Considerando quanto sta accedendo alla Reggina, tuttavia vorrei ribadire semplici concetti, arcinoti concetti, forse abbandonati ma che io preserverei, a prescindere di quanto di non sportivo accade ai vertici societari..
Rispetto : si, nonostante tutto. L'intera comunità cittadina ripone sogni e speranze di riscatto nell'operato di una semplice squadra di calcio (accadrà sempre). Questo va rispettato, anche perché in fondo ( e perdonatemi se non sarà elegante ricordarlo) il biglietto o un abbonamento televisivo si pagano se non altro per il divertimento e lo spettacolo.
Collaborazione: per il raggiungimento dell'obiettivo.
Risultato: si può anche perdere, nessuno dice nulla se decorosamente.
Integrazione e Appartenenza: Si è fatta una scelta. Ne consegue un patto morale con la città.
Competizione: chi non ha voglia di vincere?
Emozione: il miglior antidepressivo che esista.
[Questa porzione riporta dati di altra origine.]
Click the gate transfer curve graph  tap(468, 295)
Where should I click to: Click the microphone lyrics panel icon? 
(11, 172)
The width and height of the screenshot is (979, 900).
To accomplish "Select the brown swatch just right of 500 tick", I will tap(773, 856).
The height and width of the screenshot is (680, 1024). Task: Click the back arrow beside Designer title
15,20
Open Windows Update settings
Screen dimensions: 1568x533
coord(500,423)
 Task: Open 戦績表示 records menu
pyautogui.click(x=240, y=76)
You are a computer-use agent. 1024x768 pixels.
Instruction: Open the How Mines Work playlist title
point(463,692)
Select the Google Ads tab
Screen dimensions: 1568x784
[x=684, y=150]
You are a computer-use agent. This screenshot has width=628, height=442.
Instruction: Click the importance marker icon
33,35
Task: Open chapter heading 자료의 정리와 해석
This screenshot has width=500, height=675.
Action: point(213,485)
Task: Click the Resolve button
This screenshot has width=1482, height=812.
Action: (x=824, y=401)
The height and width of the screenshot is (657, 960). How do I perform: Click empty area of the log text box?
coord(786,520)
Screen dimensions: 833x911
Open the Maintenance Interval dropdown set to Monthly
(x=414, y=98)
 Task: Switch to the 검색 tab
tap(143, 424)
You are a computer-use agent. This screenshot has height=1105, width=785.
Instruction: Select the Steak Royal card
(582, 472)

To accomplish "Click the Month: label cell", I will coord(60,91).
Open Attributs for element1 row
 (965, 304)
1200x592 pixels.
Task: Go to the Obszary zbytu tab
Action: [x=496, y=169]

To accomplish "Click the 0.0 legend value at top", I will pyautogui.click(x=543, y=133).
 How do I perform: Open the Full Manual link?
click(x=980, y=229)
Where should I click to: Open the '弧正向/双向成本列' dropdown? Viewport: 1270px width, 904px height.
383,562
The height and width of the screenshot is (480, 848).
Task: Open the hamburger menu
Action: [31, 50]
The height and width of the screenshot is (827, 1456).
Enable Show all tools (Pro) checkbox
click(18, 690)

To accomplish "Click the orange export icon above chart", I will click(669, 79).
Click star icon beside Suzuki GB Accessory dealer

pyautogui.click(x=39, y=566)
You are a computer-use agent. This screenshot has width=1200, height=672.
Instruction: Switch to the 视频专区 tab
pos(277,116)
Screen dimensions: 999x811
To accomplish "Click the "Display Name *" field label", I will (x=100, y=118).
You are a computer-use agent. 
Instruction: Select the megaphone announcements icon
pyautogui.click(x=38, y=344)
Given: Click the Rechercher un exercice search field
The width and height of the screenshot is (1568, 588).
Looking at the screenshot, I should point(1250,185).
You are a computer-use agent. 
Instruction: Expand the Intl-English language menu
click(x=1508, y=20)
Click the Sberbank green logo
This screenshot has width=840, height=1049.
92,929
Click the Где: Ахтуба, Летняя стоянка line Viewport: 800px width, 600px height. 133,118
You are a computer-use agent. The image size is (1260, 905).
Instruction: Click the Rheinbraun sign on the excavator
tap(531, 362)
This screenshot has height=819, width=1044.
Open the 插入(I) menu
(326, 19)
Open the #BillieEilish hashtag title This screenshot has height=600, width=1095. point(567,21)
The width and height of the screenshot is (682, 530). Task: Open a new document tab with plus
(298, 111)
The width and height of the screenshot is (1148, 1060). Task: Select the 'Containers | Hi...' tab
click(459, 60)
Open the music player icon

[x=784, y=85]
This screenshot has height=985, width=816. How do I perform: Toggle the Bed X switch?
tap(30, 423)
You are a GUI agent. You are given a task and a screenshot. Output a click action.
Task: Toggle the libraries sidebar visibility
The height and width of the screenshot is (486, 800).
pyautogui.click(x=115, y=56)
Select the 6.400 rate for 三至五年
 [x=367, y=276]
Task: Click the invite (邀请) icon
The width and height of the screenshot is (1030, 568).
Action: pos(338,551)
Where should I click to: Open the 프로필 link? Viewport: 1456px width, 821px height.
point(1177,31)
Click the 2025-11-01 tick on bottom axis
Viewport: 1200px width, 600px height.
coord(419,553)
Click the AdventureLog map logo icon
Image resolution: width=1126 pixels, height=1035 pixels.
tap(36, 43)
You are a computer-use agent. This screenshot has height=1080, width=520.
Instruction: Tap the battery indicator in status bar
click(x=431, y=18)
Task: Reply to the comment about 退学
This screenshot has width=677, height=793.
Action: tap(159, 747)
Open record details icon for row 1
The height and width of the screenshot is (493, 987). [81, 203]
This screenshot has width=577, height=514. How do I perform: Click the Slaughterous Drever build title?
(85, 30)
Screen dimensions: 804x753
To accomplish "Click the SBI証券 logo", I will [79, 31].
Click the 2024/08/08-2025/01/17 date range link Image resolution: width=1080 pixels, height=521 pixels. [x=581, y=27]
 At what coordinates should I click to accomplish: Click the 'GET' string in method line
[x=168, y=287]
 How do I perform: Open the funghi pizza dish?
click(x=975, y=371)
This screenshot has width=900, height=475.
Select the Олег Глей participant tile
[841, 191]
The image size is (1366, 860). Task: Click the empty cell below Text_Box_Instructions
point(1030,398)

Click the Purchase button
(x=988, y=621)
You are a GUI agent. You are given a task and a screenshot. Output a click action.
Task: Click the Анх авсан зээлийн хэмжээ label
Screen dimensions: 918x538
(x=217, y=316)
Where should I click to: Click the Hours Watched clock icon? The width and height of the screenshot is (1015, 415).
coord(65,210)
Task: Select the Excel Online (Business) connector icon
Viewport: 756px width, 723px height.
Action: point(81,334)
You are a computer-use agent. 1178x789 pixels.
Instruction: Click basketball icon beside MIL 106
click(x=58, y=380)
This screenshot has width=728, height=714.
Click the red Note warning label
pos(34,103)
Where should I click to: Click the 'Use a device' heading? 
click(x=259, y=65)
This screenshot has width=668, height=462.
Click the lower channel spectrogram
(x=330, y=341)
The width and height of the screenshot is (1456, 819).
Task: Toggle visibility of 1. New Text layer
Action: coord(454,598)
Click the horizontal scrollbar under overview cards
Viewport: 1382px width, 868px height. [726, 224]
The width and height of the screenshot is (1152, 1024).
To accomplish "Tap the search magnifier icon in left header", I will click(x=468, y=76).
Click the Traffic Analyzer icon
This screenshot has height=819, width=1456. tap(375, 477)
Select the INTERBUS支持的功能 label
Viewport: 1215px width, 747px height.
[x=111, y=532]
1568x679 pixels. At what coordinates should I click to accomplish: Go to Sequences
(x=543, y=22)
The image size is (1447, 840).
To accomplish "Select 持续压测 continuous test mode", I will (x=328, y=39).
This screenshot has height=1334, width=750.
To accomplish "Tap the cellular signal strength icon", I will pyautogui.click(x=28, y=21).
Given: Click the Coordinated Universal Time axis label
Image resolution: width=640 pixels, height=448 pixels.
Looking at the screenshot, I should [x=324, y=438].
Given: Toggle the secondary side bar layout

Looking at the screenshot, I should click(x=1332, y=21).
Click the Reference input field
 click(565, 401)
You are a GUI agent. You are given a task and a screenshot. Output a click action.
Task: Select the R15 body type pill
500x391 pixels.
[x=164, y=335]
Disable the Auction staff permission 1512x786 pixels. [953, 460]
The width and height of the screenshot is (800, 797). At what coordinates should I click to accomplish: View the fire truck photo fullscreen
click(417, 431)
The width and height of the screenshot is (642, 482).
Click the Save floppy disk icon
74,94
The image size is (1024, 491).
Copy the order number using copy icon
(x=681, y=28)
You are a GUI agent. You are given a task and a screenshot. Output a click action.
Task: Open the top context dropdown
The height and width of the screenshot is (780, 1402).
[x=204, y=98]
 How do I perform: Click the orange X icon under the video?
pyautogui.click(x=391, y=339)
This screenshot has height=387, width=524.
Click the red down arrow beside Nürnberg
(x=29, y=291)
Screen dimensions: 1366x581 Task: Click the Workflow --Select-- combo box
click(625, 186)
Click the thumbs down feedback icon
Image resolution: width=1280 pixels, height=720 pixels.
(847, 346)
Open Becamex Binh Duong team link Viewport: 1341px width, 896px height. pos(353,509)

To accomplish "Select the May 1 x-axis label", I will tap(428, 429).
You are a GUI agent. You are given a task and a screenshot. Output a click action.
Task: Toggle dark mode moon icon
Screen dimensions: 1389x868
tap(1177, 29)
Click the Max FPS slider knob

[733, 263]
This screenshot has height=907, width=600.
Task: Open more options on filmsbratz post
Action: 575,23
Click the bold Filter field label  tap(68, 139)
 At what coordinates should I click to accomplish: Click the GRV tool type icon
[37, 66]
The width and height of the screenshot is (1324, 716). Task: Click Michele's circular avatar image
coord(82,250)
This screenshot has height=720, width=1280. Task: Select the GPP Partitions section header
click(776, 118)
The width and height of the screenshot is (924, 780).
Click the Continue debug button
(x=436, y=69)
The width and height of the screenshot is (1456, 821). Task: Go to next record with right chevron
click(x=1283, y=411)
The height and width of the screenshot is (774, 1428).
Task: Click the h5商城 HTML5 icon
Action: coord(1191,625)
Un scarica di endorfine che nobilita sforzi e animi.
Disciplina e Costanza: nessuna battaglia, nessuna gara, nessuna lotta, avrà mai successo senza questi.
Impegno e Sacrificio: un professionista lo dovrebbe sapere.
Motivazione: non si commenta nemmeno.
Autostima: consegue anche dalla stima meritata e ricevuta.
Etica: il principio che racchiude ogni cosa.
Dunque, non importa se lo schema tattico è quello sbagliato, non importa se si perde, purchè eroicamente, per altro sapendo di sopravvivere, e anche molto bene, e sapendo di poter stare sereni e tranquilli, dato che non è una trincea, nè una guerra in Siria, né in Afghanistan (giusto?).
Se tra i giocatori, qualcuno si riconosce in questi valori, lo pregherei di farsi avanti, perché vorrei vederlo in campo tutte le volte, non importa se tecnicamente o stilisticamente è una schiappa. Ne abbiamo benevolmente perdonati a centinaia e spesso li ricordiamo con affetto.